* _TASK DIRECTIONS_
Please return only the lines from the one holding "The height and width of the screenshot is (274, 337)." through the one holding "Click the scrollbar down chevron", exactly as they appear in the records below, both ends included.

* _DATA_

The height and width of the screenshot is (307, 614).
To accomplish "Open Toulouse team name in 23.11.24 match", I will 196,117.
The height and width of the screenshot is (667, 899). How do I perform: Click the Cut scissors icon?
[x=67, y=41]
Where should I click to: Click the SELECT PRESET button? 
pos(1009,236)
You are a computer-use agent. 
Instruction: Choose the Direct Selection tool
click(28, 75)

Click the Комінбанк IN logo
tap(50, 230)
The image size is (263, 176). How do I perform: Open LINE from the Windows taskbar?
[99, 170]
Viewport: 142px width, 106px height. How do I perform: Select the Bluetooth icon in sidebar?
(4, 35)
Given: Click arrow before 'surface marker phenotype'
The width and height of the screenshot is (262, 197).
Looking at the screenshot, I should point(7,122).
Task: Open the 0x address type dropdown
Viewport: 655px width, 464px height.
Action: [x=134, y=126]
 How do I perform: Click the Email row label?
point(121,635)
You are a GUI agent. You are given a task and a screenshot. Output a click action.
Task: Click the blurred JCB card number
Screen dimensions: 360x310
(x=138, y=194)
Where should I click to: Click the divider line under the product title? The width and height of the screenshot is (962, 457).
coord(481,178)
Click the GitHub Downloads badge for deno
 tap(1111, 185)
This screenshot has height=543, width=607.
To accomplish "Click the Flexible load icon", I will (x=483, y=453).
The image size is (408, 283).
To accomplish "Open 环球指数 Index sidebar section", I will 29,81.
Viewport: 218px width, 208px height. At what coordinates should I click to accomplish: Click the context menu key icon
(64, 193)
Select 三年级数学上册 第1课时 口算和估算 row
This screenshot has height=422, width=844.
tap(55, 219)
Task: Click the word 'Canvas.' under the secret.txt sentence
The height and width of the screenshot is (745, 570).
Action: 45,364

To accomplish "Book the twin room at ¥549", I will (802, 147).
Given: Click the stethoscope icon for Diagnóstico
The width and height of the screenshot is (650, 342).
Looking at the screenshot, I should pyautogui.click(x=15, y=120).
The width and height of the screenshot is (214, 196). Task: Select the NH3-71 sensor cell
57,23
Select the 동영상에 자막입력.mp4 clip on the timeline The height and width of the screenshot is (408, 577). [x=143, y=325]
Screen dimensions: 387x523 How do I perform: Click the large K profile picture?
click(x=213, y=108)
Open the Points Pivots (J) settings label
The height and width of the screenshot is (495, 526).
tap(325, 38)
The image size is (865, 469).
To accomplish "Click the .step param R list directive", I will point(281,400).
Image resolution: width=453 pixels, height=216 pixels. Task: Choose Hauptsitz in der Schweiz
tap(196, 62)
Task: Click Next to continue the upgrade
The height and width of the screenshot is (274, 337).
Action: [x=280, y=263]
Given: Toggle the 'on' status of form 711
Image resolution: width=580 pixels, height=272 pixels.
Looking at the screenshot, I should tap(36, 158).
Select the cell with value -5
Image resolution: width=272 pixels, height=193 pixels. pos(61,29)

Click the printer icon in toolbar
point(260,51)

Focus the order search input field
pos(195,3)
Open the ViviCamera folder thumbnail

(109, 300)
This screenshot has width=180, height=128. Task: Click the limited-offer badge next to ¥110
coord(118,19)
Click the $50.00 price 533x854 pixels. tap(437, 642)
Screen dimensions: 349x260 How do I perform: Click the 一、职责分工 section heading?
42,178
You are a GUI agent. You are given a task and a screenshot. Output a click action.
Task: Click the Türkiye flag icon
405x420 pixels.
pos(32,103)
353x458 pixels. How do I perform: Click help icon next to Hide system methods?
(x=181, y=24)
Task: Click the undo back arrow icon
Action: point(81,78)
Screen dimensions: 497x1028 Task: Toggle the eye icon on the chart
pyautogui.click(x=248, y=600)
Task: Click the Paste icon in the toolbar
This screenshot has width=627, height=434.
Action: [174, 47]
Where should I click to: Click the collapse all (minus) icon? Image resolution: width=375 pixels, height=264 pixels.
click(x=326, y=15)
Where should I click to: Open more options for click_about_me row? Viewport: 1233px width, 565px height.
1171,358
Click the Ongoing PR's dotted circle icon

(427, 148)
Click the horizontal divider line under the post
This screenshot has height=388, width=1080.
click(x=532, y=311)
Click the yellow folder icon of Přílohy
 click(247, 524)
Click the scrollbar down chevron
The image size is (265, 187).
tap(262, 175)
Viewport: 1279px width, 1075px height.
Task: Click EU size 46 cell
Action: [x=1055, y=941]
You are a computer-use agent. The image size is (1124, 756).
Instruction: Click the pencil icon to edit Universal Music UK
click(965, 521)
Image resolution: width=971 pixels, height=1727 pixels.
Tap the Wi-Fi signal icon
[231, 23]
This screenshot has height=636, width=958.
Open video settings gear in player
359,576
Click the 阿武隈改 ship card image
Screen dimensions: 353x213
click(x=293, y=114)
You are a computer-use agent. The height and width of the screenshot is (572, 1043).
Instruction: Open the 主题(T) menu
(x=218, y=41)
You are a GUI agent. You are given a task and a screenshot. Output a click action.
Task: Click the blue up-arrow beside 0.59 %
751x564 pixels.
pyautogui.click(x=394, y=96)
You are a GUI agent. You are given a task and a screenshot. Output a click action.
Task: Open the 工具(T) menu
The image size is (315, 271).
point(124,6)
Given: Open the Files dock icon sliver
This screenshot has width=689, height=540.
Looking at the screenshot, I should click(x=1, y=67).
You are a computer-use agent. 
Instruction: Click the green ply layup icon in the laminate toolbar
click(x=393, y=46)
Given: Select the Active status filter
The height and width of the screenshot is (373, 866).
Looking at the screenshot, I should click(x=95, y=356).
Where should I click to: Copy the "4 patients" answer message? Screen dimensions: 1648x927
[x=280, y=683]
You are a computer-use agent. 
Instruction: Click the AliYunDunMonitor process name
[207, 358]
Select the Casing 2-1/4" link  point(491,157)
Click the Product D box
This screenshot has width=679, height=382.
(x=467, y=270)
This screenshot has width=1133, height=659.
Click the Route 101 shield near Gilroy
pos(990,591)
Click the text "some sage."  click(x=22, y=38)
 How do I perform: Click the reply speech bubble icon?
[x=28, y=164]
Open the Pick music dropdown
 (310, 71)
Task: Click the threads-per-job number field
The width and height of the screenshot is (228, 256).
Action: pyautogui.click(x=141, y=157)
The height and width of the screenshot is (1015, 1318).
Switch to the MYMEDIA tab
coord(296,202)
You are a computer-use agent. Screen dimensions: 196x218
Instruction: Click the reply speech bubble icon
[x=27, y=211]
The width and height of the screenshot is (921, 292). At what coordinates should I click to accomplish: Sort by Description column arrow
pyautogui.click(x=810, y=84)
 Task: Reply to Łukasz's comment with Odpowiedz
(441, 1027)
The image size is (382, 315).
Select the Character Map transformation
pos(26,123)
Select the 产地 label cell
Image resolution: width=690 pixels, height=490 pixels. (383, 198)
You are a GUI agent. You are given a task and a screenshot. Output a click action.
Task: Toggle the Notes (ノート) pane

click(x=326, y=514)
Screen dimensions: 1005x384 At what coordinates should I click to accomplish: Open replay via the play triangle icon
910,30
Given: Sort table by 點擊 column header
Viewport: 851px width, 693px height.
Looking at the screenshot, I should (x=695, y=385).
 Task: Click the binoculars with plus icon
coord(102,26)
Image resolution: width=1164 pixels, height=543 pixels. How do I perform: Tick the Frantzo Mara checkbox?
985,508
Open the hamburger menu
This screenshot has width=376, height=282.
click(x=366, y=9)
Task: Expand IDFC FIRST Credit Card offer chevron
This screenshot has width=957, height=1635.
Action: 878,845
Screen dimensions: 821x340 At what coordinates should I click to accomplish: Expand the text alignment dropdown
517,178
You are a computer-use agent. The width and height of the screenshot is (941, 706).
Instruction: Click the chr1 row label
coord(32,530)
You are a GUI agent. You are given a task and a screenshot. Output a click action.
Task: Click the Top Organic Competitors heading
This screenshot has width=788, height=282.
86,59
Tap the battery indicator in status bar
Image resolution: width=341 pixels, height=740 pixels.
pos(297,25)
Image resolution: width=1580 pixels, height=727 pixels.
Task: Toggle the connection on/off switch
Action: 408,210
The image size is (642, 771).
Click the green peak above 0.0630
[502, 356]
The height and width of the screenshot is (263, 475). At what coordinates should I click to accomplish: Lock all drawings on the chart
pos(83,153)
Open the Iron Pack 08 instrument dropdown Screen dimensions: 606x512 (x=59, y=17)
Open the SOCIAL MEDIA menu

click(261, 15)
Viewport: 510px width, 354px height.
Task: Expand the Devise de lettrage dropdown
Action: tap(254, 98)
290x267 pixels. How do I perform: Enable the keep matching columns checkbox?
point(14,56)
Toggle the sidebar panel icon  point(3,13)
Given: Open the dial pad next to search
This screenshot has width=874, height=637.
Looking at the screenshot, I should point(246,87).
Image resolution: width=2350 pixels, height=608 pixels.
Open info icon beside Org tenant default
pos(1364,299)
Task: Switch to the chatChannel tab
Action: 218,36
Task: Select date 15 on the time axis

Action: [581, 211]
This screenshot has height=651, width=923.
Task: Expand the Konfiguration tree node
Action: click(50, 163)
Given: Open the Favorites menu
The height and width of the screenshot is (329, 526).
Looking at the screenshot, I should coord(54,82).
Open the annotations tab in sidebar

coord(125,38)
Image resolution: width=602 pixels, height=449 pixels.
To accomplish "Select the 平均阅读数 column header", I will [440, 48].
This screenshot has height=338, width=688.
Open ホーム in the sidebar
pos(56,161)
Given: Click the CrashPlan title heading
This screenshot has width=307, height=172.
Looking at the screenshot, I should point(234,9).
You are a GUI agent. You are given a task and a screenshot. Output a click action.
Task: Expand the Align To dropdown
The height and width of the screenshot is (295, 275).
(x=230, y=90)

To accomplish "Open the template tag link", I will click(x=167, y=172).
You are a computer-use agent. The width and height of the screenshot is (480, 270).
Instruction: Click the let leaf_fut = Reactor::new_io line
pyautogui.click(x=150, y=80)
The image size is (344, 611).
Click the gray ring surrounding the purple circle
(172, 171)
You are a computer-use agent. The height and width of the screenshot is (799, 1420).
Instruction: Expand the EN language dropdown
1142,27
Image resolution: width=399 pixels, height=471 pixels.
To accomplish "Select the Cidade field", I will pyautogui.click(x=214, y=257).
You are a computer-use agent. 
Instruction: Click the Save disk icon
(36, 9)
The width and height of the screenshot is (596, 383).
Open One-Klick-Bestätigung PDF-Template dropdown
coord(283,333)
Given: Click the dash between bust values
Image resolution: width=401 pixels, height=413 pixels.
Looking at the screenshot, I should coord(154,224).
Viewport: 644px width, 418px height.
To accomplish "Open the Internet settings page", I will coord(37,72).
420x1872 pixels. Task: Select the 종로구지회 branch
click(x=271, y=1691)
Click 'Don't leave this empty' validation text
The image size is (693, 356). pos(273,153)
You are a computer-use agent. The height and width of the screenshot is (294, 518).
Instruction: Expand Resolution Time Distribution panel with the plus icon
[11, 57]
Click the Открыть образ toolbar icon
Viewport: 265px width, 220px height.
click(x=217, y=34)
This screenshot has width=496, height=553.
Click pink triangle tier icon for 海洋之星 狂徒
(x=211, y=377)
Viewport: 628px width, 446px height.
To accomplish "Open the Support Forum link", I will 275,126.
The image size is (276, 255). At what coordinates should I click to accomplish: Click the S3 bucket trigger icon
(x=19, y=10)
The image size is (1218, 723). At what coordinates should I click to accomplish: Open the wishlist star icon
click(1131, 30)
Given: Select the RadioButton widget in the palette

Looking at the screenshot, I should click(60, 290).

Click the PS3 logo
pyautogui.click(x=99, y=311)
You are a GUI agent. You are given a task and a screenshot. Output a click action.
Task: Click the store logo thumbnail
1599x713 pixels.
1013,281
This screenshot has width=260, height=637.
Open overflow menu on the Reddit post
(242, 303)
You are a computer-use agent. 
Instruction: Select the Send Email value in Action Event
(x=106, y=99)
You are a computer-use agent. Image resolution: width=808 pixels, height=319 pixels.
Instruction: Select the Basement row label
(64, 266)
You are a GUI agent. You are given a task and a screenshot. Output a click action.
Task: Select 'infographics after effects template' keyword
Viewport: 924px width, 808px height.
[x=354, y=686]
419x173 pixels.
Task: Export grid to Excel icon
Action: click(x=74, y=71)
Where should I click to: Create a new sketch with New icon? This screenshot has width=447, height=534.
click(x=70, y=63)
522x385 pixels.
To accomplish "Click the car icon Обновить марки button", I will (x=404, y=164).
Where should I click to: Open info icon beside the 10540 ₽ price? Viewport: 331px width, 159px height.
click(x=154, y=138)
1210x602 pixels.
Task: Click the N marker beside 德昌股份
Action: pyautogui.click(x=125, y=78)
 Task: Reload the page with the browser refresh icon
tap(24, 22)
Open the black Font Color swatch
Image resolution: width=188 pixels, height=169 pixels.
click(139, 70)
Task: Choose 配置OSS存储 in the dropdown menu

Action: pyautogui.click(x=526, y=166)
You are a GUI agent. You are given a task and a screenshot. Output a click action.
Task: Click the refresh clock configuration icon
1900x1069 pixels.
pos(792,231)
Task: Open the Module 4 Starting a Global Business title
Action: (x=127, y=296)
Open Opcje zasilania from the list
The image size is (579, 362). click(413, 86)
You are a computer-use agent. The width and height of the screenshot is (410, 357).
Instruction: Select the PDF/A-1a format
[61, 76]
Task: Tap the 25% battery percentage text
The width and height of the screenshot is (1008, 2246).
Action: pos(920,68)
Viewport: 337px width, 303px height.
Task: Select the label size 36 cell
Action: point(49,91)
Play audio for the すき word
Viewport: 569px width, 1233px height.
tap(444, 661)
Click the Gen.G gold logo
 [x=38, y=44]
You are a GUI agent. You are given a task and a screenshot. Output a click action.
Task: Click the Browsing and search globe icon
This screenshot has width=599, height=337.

* _ANSWER SECTION_
The height and width of the screenshot is (274, 337).
Action: [x=280, y=263]
Given: Toggle the 'on' status of form 711
Image resolution: width=580 pixels, height=272 pixels.
Looking at the screenshot, I should tap(36, 158).
Select the cell with value -5
Image resolution: width=272 pixels, height=193 pixels. pos(61,29)

Click the printer icon in toolbar
point(260,51)

Focus the order search input field
pos(195,3)
Open the ViviCamera folder thumbnail

(109, 300)
This screenshot has width=180, height=128. Task: Click the limited-offer badge next to ¥110
coord(118,19)
Click the $50.00 price 533x854 pixels. tap(437, 642)
Screen dimensions: 349x260 How do I perform: Click the 一、职责分工 section heading?
42,178
You are a GUI agent. You are given a task and a screenshot. Output a click action.
Task: Click the Türkiye flag icon
405x420 pixels.
pos(32,103)
353x458 pixels. How do I perform: Click help icon next to Hide system methods?
(x=181, y=24)
Task: Click the undo back arrow icon
Action: point(81,78)
Screen dimensions: 497x1028 Task: Toggle the eye icon on the chart
pyautogui.click(x=248, y=600)
Task: Click the Paste icon in the toolbar
This screenshot has width=627, height=434.
Action: [174, 47]
Where should I click to: Click the collapse all (minus) icon? Image resolution: width=375 pixels, height=264 pixels.
click(x=326, y=15)
Where should I click to: Open more options for click_about_me row? Viewport: 1233px width, 565px height.
1171,358
Click the Ongoing PR's dotted circle icon

(427, 148)
Click the horizontal divider line under the post
This screenshot has height=388, width=1080.
click(x=532, y=311)
Click the yellow folder icon of Přílohy
 click(247, 524)
Click the scrollbar down chevron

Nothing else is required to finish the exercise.